File organization for your Community Cloud app
Streamlit Community Cloud copies all the files in your repository and executes streamlit run
from its root directory. Because Community Cloud is creating a new Python environment to run your app, you need to include a declaration of any App dependencies in addition to any Configuration options.
You can have multiple apps in your repository, and their entrypoint files can be anywhere in your repository. However, you can only have one configuration file. This page explains how to correctly organize your app, configuration, and dependency files. The following examples assume you are using requirements.txt
to declare your dependencies because it is the most common. As explained on the next page, Community Cloud supports other formats for configuring your Python environment.
Basic example
In the following example, the entrypoint file (your_app.py
) is in the root of the project directory alongside a requirements.txt
file to declare the app's dependencies.
your_repository/
├── requirements.txt
└── your_app.py
If you are including custom configuration, your config file must be located at .streamlit/config.toml
within your repository.
your_repository/
├── .streamlit/
│ └── config.toml
├── requirements.txt
└── your_app.py
Additionally, any files that need to be locally available to your app should be included in your repository.
Tip
If you have really big or binary data that you change frequently, and git is running slowly, you might want to check out Git Large File Store (LFS) as a better way to store large files in GitHub. You don't need to make any changes to your app to start using it.
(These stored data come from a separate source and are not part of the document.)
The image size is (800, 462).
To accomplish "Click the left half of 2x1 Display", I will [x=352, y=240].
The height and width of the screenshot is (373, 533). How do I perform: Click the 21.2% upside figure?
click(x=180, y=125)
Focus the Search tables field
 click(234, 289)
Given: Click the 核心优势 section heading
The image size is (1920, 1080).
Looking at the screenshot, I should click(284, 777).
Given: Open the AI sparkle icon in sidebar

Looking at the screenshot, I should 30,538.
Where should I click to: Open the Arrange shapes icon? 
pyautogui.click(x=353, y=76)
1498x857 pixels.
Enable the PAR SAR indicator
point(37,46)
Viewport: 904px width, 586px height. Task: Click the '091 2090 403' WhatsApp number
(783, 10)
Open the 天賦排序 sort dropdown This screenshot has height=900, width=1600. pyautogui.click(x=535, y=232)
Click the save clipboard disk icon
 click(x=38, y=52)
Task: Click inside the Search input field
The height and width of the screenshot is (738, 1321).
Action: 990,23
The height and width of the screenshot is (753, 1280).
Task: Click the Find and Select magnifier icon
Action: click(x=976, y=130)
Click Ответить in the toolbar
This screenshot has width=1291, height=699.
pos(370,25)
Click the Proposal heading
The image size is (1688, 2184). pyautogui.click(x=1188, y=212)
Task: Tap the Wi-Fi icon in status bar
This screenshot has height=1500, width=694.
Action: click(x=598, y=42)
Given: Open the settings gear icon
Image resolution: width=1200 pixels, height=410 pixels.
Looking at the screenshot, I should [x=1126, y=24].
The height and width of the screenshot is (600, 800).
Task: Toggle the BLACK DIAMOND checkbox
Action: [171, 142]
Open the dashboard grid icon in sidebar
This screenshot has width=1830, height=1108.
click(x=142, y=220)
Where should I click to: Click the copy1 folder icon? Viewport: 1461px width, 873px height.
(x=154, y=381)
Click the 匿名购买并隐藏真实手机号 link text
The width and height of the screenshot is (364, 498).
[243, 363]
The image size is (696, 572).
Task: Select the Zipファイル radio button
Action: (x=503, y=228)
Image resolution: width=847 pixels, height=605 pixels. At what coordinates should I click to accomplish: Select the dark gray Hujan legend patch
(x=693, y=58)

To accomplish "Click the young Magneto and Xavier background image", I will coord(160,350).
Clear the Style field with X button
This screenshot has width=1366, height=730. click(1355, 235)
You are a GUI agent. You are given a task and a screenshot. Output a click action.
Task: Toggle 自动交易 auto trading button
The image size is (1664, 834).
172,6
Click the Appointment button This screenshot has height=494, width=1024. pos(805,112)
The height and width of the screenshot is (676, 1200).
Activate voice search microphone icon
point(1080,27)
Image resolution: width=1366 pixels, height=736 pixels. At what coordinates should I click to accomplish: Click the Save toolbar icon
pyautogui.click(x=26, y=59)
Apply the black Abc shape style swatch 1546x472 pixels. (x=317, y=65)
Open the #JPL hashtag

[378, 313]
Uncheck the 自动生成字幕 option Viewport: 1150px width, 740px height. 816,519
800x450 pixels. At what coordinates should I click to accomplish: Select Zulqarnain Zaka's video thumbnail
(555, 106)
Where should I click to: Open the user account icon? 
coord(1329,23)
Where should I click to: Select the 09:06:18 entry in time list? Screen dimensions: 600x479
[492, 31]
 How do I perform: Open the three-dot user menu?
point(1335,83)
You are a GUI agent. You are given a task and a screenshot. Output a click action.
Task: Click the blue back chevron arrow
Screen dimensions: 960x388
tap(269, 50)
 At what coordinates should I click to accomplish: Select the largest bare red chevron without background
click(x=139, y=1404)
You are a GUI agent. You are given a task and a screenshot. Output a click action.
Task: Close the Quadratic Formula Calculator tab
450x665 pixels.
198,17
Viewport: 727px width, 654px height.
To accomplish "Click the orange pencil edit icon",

If your GitHub repository uses LFS, it will just work with Streamlit Community Cloud.
Use an entrypoint file in a subdirectory
When your entrypoint file is in a subdirectory, the configuration file must stay at the root. However, your dependency file may be either at the root or next to your entrypoint file.
Your dependency file can be at the root of your repository while your entrypoint file is in a subdirectory.
your_repository/
├── .streamlit/
│ └── config.toml
├── requirements.txt
└── subdirectory
└── your_app.py
Alternatively, your dependency file can be in the same subdirectory as your entrypoint file.
your_repository/
├── .streamlit/
│ └── config.toml
└── subdirectory
├── requirements.txt
└── your_app.py
Although most Streamlit commands interpret paths relative to the entrypoint file, some commands interpret paths relative to the working directory. On Community Cloud, the working directory is always the root of your repository. Therefore, when developing and testing your app locally, execute streamlit run
from the root of your repository. This ensures that paths are interpreted consistently between your local environment and Community Cloud.
In the previous example, this would look something like this:
cd your_repository
streamlit run subdirectory/your_app.py
Tip
Remember to always use forward-slash path separators in your paths. Community Cloud can't work with backslash-separated paths.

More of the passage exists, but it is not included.